Welcome to Lost in Translation? – the Ready Up series where we look at the rocky two-way road of media adapted from videogames and games based on films and TV shows, in a bid to decide whether the juice was worth the squeeze, or if what made the source material great in the first place got lost in translation.
For this instalment of LIT? we’re going topical, with this being part one of an Avengers special. Without a tie-in game of its own (although early footage of a canned Avengers game can be found if you shake YouTube hard enough), we’re looking at the pre-Avengers games featuring the movie’s four super-powered stars: The Incredible Hulk, Iron Man 2, Thor: God of Thunder and Captain America: Super Soldier.
First out of the gate is the Avengers scene-stealing Jade Giant himself, The Incredible Hulk. Recipient of a 6/10 from this very site and a middling 55 on Metacritic, The Incredible Hulk was released in the UK as a day and date tie-in with its eponymous filmic inspiration in June 2008.
Developed by Edge of Reality, then best known for fellow movie tie-in games Shark Tale and Over the Hedge, and directly translating the events of the film with a fair share of additional story content lifted from the comics, is the game deserving of its ‘meh’ reputation, or is it a decent adaptation of what is, in my opinion at least, a decent film?
What it got right
Set on the island of Manhattan (following a brief introductory scene in a fizzy pop factory in Brazil), The Incredible Hulk is a third-person free-roaming smash ‘em up which, from the very start, allows players to either explore and destroy anything they desire or travel to the many mission markers dotted around the city and progress the plot, bringing to mind the Crackdown or Prototype games. Adapting all of the key action scenes from its source material, the game manages to stick closely to the film’s plot, which sees Bruce Banner (in the form of Fight Club’s Edward Norton) on a quest to find a cure for his anger management issues while fighting off Emil Blonsky (Reservoir Dogs’ Tim Roth) in his nearly-successful bid to become even more powerful than the Hulk.

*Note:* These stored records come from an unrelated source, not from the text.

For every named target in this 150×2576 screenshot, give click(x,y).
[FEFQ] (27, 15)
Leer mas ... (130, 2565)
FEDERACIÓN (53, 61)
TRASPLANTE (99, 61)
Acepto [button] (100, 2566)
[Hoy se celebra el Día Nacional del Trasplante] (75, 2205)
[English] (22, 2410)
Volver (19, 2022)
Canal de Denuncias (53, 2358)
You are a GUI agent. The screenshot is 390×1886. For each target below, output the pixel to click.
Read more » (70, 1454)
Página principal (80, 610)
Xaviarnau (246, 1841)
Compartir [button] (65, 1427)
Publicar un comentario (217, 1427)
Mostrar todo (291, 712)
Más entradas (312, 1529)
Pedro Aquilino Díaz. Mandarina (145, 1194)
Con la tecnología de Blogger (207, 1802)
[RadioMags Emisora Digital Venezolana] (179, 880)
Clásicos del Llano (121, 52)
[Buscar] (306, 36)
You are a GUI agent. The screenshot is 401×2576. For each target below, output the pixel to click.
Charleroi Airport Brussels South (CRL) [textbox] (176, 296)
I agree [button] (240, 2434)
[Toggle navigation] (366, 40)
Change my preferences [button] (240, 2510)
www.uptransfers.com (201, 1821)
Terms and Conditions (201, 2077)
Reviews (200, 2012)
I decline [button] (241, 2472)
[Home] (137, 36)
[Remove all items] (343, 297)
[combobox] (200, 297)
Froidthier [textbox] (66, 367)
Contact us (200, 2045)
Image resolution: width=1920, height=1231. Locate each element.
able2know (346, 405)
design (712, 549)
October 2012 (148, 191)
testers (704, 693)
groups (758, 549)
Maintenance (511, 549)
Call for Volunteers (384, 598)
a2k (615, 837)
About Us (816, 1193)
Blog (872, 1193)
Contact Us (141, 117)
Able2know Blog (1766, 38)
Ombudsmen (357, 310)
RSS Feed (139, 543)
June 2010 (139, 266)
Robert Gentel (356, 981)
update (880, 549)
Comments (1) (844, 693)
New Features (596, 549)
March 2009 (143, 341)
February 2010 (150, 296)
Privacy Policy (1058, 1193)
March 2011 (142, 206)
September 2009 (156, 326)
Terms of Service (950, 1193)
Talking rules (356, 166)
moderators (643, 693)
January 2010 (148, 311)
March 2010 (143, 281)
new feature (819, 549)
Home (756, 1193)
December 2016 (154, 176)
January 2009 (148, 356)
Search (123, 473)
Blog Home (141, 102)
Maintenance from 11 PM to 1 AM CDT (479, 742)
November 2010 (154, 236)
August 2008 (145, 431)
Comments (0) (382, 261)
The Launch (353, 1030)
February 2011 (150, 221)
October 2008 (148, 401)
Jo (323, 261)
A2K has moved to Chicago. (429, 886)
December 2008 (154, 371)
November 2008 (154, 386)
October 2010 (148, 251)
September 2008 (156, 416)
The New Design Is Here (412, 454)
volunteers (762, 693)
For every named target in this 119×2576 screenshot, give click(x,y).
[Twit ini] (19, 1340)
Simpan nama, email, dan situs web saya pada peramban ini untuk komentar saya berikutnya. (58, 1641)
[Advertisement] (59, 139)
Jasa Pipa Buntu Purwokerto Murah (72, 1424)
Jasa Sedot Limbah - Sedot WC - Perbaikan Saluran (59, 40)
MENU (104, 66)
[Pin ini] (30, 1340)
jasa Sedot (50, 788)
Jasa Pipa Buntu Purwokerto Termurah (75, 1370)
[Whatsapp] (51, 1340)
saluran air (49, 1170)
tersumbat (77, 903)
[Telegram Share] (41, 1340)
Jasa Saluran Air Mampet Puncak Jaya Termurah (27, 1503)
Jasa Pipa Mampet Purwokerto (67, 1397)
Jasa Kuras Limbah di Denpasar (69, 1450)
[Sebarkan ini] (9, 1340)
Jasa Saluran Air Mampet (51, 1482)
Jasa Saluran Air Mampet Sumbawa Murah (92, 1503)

Ensuring the game runs longer than its two-hour namesake, the game’s plot deviates from the film’s with the inclusion of missions more closely linked with the comics that inspired this whole endeavour. The game sees players knock heads with the dreadfully named U-Foes (think an evil Fantastic Four), the sort-of two-headed android (and innuendo-magnet) Bi-Beast and the evil scientific collective known as the Enclave. Mini-games and a gazillion collectibles round out the package of a fairly substantial game.
Thankfully unlike the film, the game doesn’t seem to worry about Banner’s very deliberate attempts to not turn into his grumpy alter-ego, with players always in control of the Hulk rather than Banner. There is genuine fun to be had simply smashing shit up, with a raft of unlockable abilities eventually allowing you to level buildings with a single special move, rendering the game quite a successful stress-releasing toy.
What it got wrong
For someone who’s an advocate of how good storytelling in games can be, it’s a pity that The Incredible Hulk relies so heavily on assuming its audience has seen the film it’s based on – players who haven’t will be pretty baffled by how events unfold,with the generally poor cutscenes breezing past any details that would help make sense of the hows and whys in a bid to get back to the smashing as swiftly as possible.
Also bringing the storytelling down is some of the voice cast… well, one member in particular. While the game sports each principle cast member reprising their role from the film, specifically Edward Norton, Tim Roth, Liv Tyler, William Hurt, and Tim Blake Nelson, each and every scene with Ed Norton is performed so listlessly. His Bruce Banner sounds at best bored and at worst depressed, with all the conviction of a man reading his shopping list. It’s frankly a waste of talent and a genuine shame.
On the gameplay front, my biggest complaint is how the Hulk is, for the most part, turned into an oversized errand boy, with fetch quests, escort missions, and don’t-let-the-enemy-steal-this missions making up a little too much of the green guy’s adventure. The Hulk’s catchphrase is not “Hulk Fetch!”, after all.
Despite being a tad repetitive, playing as the Hulk is fun. Levelling buildings and whole neighbourhoods for kicks is great and the game, in general, isn’t that bad. Yes the graphics were sub-par even by 2008’s standards, yes the viewpoint which sees Hulk rather small on your screen is a little irksome and yes, Ed Norton ruins the mood every time his Bruce Banner opens his mouth, but ultimately you’ve got an enjoyable game that is largely faithful to its source material. All in all The Incredible Hulk is a good adaptation and an okay game. Certainly worth a weekend of your time.